To do
**1.** List each possible outcome that the cystic fibrosis text gives for a child of two carriers of a defective CFTR gene, along with its stated chance.
**2.** Please copy the cystic fibrosis text word for word, starting at "Cystic fibrosis is a" and ending at "by recurrent infections.".

Reading text
Cystic fibrosis is a genetic disorder caused by the dysfunction of a protein that transports sodium and chloride across cell membranes. This protein is called the cystic fibrosis transmembrane conductance regulator (CFTR). Mutation of the CFTR gene gives rise to a protein that lets too much salt and not enough water into the cells, causing mucus to be become thick and sweat to become salty.
A thick, sticky mucus builds up in the respiratory and digestive passageways, which gives rise to symptoms of the condition. Ducts in the pancreas and liver become blocked and the lungs are affected by recurrent infections.
Inheritance of the abnormal CFTR gene
Cystic fibrosis is inherited in an autosomal recessive fashion, which means a person has to inherit two abnormal genes in order for the disease to develop. Everyone inherits two CFTR genes, one from the mother and one from the father. When a person inherits one abnormal copy of the CFTR gene, he or she is a termed a carrier. If that person has a baby with another carrier of a defective CFTR gene, one of the following will apply:
There is a one-in-four chance that the child will not inherit either of the faulty genes and will have two healthy CFTR genes
There is one-in-two chance that the child will inherit one faulty gene, making them a carrier
There is one-in-four chance that the child will inherit both the mutated genes and develop cystic fibrosis
Inheritance Pattern for Cystic Fibrosis
Source: National Heart, Lung, and Blood Institute
In the United Kingdom, 1 person in every 25 carries the faulty gene for cystic fibrosis. In the United States of America, nearly 12 million people have one faulty gene or are carriers for the disease. In the United States, 1 in every 3700 babies born has cystic fibrosis.
The CFTR gene lies on the seventh chromosome and over 1000 different mutations have been discovered. The most common mutation is the ∆F508, which is seen in two thirds of all cystic fibrosis cases worldwide. The mutation is more common among people of northern European descent.

(Records from a data source)
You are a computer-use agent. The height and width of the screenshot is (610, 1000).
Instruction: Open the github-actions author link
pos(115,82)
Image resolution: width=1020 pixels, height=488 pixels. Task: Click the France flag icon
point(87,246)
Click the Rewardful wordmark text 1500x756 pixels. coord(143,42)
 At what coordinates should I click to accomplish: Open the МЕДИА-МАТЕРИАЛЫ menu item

Answers given
**1.**
- One-in-four chance: the child inherits neither faulty gene and has two healthy CFTR genes.
- One-in-two chance: the child inherits one faulty gene and is a carrier.
- One-in-four chance: the child inherits both mutated genes and develops cystic fibrosis.

**2.**
Cystic fibrosis is a genetic disorder caused by the dysfunction of a protein that transports sodium and chloride across cell membranes. This protein is called the cystic fibrosis transmembrane conductance regulator (CFTR). Mutation of the CFTR gene gives rise to a protein that lets too much salt and not enough water into the cells, causing mucus to be become thick and sweat to become salty.
A thick, sticky mucus builds up in the respiratory and digestive passageways, which gives rise to symptoms of the condition. Ducts in the pancreas and liver become blocked and the lungs are affected by recurrent infections.